For many years before it was Bison Finance Group, the company was Roadshow Holdings, a business that placed digital ads on buses. In 2017, following a year of major losses, RoadShow was acquired by a subsidiary of Bison Capital Financial Holdings, with Xu installed as executive director. Xu brought a number of colleagues with him, including BFG's well-connected chairman, Dr. Ma Weihua.
Ma has an extensive political career. In the 1990s, he served as president of the Hainan branch of the People's Bank of China, the PRC's central bank. Until 2013, he served as "Communist Party of China chief" at the China Merchants Bank, a major investment bank. He also served as a member of the Chinese People’s Political Consultative Conference, a major advisory political body, in both its 11th and 12th sessions.
The purchase of Bison Finance also suggests CCP connections. It was carried out through an intermediary company, Bliss Chance Global Ltd., which funded it by issuing HK$650 million in stock to a company called Fruitful Worldwide Ltd. Xu also lent 70 percent of the voting shares in Bison Finance Group to Fruitful. As recently as 2019, Fruitful continued to have a controlling influence in Bison Finance's ownership.

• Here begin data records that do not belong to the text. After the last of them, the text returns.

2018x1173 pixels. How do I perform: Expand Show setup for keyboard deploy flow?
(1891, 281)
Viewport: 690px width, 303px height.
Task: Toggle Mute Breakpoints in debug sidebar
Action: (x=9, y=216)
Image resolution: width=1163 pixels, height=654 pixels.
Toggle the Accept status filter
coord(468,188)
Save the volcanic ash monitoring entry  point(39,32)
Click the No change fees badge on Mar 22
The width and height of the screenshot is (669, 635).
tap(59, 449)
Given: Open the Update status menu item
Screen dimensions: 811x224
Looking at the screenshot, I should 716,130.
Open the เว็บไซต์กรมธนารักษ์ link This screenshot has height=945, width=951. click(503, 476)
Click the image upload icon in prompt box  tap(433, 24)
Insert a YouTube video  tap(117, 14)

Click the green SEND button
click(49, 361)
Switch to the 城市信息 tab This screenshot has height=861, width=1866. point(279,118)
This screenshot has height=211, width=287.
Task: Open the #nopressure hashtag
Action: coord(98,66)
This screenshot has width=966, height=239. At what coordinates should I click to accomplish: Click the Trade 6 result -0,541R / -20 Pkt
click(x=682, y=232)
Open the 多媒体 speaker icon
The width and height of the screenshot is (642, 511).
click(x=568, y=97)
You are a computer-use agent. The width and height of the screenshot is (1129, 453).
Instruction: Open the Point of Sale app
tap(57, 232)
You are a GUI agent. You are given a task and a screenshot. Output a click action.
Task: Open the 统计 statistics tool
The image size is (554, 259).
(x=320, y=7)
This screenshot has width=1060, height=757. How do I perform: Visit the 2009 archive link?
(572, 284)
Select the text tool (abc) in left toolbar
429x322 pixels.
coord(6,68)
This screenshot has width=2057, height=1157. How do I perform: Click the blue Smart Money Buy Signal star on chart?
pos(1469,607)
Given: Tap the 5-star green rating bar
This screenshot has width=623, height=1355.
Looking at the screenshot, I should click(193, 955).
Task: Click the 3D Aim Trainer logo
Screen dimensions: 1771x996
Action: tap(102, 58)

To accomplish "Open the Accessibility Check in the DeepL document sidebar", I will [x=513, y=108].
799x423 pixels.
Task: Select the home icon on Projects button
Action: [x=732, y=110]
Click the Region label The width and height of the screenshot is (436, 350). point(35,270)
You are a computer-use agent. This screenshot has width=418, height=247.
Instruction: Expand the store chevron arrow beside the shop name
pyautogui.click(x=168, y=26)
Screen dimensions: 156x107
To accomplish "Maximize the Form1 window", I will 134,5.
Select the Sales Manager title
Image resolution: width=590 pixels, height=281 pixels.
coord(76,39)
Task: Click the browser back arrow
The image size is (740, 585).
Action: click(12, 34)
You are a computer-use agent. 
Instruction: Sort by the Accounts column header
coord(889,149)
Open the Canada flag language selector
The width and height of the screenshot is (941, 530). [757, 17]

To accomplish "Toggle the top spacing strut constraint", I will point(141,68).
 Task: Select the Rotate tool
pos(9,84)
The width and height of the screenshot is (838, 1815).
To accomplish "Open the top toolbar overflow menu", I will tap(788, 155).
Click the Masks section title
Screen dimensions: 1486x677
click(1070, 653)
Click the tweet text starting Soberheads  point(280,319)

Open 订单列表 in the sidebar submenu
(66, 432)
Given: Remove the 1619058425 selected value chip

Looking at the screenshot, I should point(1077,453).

Fruitful is wholly owned by China Huarong Asset Management Co., a state-owned asset management company, Bison's annual reports indicate and other records confirm. In other words, Bison Finance Group's purchase was indirectly funded by a state-owned firm, which retains control over the majority of shares.
Inside Man
These connections—ties to a CCP apparatchik and a military-run corporation, funding from a government-controlled bank—are not in themselves criminal. Hollywood studios enjoy myriad tax breaks, and Treasury Secretary Steven Mnuchin is known for his deep Hollywood ties.
But the Chinese government clearly sees its influence over American media as a means of exercising what Fenton called "soft power." Shaping an American company through a private intermediary is straight out of the Communist Party's playbook, according to China expert Zack Cooper of the American Enterprise Institute.
"So much of what the Chinese have done to cultivate elite support for the Communist Party has been avoiding using folks that are directly tied to the party, and instead using the sort of broad leverage that they have, the incentive of the Chinese market in a very coercive way," Cooper said.
Cinedigm's acquisition is just one of many recent Chinese moves to consolidate influence in Hollywood, a trend that caught the attention of the U.S. China Commission as far back as 2015. Analysts then wrote that Chinese censorship was affecting and will continue to affect U.S. audiences, while constraining studios' "creative freedom."
To make movies in and for China, in other words, is to make concessions to the communist regime—to build one's business around that means all the more concessions.